▸ **DATA FOR PROCESSING**
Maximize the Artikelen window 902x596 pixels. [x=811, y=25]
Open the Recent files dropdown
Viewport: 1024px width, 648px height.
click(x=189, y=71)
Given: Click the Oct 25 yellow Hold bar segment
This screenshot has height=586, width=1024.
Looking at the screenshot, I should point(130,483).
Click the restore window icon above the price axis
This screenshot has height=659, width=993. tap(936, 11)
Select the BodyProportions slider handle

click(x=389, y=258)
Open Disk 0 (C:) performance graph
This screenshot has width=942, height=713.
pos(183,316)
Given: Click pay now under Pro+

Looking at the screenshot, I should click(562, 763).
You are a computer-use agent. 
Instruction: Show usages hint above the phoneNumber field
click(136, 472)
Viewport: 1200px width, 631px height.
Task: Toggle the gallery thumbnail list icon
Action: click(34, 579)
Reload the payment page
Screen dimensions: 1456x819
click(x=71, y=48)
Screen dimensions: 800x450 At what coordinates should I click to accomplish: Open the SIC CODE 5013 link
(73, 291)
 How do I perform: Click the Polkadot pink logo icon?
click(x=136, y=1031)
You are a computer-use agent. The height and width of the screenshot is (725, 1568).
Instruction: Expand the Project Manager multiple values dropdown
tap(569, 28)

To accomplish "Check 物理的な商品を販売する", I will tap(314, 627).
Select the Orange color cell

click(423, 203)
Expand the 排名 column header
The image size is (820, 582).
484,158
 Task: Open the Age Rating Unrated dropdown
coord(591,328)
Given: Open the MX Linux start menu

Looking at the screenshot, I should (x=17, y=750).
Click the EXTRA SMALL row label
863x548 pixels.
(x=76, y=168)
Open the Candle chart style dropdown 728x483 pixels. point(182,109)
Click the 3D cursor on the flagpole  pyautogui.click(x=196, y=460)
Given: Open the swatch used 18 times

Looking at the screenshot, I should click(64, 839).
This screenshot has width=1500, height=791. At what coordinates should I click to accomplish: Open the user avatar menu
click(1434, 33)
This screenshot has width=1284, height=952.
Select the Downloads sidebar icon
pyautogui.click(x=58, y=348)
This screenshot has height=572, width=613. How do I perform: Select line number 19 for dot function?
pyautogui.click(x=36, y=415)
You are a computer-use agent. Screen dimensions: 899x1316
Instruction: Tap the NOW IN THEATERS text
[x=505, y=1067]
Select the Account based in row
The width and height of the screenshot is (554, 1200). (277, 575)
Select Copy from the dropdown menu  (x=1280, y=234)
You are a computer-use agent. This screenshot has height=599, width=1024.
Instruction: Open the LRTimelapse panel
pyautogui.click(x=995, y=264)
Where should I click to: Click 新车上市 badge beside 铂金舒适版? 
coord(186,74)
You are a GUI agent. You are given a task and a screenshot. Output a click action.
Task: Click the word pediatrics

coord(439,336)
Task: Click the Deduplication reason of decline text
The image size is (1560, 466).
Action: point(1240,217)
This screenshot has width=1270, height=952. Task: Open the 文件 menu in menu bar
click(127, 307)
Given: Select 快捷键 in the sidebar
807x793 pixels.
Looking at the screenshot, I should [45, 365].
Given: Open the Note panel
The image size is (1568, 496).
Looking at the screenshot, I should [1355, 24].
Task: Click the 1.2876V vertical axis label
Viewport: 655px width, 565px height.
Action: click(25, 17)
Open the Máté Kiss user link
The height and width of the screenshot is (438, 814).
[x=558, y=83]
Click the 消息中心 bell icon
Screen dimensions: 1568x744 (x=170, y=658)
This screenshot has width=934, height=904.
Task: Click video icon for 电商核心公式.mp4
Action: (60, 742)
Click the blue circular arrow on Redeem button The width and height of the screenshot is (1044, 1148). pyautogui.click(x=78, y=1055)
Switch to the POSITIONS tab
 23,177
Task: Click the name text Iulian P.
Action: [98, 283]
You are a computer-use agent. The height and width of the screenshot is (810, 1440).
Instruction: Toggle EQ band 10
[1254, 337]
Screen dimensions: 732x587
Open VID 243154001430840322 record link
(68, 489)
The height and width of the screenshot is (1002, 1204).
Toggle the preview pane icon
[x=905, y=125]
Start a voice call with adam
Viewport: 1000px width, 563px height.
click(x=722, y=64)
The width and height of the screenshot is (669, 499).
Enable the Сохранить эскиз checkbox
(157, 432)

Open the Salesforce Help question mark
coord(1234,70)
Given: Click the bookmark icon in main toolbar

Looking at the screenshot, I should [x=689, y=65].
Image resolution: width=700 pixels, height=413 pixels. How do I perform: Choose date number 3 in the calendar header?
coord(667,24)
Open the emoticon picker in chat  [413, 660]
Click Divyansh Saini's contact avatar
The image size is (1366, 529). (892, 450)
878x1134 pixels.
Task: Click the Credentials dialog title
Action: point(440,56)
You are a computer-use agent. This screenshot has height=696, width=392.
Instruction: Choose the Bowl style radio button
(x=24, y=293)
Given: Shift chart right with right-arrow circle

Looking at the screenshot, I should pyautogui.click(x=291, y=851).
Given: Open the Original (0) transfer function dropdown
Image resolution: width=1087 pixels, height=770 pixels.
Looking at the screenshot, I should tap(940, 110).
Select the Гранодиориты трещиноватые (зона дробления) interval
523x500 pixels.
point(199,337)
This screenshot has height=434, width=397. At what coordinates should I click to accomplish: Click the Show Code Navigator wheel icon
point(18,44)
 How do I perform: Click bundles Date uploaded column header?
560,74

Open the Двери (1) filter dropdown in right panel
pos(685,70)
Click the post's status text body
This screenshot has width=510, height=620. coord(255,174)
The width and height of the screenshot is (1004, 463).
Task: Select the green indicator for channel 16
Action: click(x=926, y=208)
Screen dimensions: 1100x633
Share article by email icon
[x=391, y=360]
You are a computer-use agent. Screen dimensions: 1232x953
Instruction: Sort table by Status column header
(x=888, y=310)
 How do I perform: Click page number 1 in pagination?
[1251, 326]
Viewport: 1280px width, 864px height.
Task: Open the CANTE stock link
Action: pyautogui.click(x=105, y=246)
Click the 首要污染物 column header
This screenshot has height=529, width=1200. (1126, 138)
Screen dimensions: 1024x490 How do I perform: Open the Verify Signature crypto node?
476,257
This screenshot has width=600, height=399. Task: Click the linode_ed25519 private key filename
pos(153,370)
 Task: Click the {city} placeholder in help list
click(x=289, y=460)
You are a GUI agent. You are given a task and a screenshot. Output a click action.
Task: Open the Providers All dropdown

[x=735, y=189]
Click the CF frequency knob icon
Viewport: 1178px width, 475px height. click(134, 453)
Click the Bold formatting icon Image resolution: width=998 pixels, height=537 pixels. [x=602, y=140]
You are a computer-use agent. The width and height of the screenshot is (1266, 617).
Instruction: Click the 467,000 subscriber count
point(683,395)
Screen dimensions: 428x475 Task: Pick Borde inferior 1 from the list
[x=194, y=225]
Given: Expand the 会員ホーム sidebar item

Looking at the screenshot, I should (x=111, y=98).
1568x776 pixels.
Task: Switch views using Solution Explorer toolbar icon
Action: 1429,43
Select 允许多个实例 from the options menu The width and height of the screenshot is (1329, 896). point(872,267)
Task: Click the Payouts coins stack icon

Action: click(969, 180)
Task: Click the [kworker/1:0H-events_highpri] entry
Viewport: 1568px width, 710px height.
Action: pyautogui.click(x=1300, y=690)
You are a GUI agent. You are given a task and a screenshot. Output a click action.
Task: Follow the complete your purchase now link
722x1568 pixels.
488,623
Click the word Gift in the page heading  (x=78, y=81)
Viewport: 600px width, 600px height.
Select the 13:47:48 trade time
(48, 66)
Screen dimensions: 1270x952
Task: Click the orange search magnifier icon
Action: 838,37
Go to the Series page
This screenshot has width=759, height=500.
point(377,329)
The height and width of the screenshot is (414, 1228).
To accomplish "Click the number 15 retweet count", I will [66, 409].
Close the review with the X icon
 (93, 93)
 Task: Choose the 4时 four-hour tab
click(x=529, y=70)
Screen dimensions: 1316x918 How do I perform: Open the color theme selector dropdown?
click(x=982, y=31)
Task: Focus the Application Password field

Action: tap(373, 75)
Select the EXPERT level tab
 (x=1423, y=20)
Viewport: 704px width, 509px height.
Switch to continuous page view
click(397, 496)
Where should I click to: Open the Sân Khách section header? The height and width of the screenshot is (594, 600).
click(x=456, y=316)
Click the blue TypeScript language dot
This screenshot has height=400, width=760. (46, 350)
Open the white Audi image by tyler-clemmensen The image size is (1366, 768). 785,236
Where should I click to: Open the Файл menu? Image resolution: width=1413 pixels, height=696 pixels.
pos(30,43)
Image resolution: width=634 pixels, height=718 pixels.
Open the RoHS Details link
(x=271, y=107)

▸ **THE PROBLEM**
Find how many lines above include "will"; reply with the number only.

▸ **RESPONSE AREA**
2